North Korea has promised to close one of core facilities of its nuclear program ahead of its historic summits with the South and the United States.
Pyongyang on Saturday announced that it will suspend nuclear and missile tests and dismantle the Punggye-ri nuclear test site in the northeastern province.
The North has conducted its all six nuclear detonations at the Punggye-ri facility in North Hamgyong Province. The first test was carried out on October 9, 2006, followed by a second one on May 25, 2009. Additional tests were conducted on Feb. 12, 2013, Jan. 6 and Sept. 9 in 2016. The sixth and most recent was carried out on September 3, 2017.
The Punggye-ri region has remained under constant satellite surveillance by the global intelligence community.
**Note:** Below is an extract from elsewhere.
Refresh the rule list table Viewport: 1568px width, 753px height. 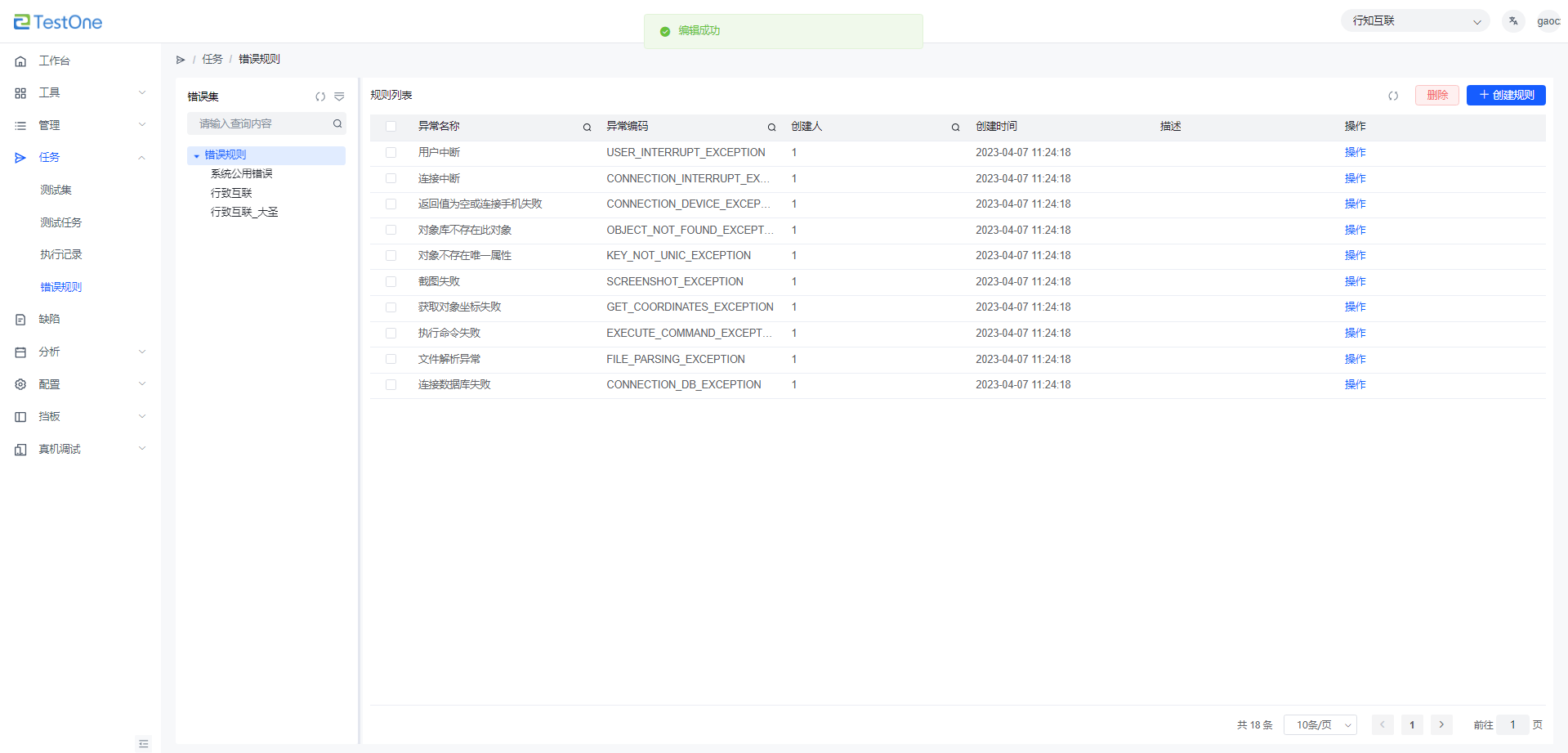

Last month, the U.S.-based North Korean analysis website 38 North reported, based on satellite imagery, that the site has a shown a significant slowing in tunneling and other operations.
The organization assessed that the reduction in activity could be attributed to recent diplomacy between Pyongyang and Seoul and Washington.
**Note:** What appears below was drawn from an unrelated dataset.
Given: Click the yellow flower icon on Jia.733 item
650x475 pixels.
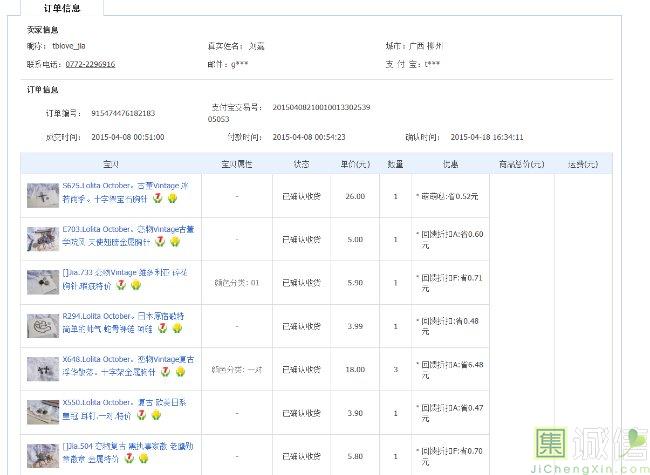Looking at the screenshot, I should tap(138, 285).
"It appears that the North is trying to show that its proposal to denuclearize is not an empty promise," Yang Moo-jin, a professor at the University of North Korean studies, said.
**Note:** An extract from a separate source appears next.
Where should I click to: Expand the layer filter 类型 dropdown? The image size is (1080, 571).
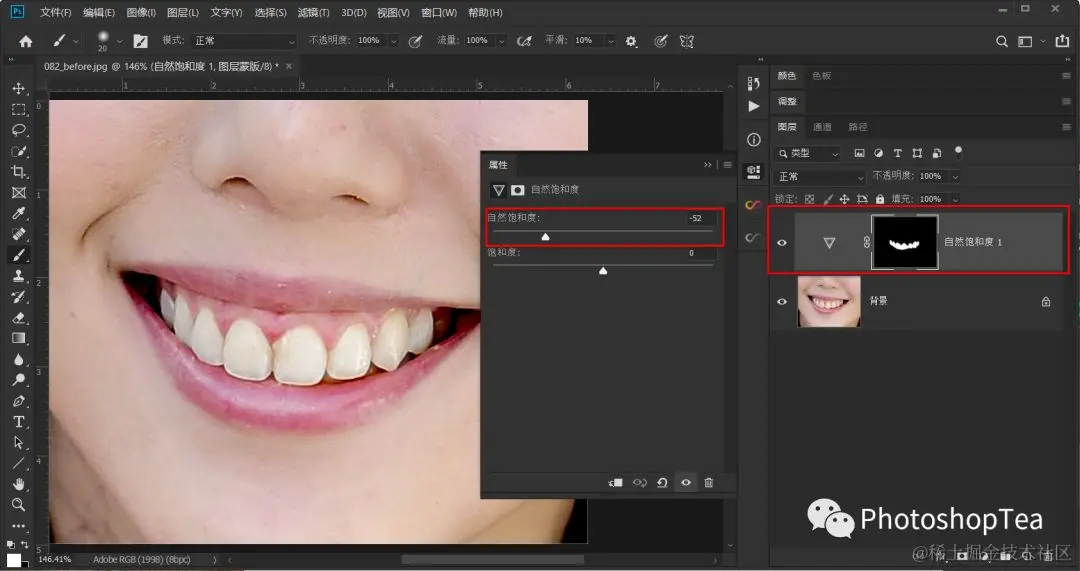(x=809, y=153)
The North Korean government has maintained strict control over the region, reportedly relocating residents to other regions due to risk of radioactive poisoning. There has been speculation in the past that the region and its surrounding areas may have been contaminated with radioactive materials.
The head of South Korea's weather agency, Korea Meteorological Administration, warned last year during a parliamentary meeting that another nuclear blast could trigger a collapse of the North's mountainous test site and a leak of radioactive materials.
Geological experts have raised concerns that the site's nuclear tests may have influenced volcanic activities in the nearby Mt.Paekdu, which can lead to serious environmental consequences.
Experts have warned that the North's nuclear test site could have become fatigued and unstable from six nuclear tests that a collapse could happen at any time. A Japanese new outlet reported in October of last year that a tunnel under construction at the site collapsed and as many as 200 workers could have been killed.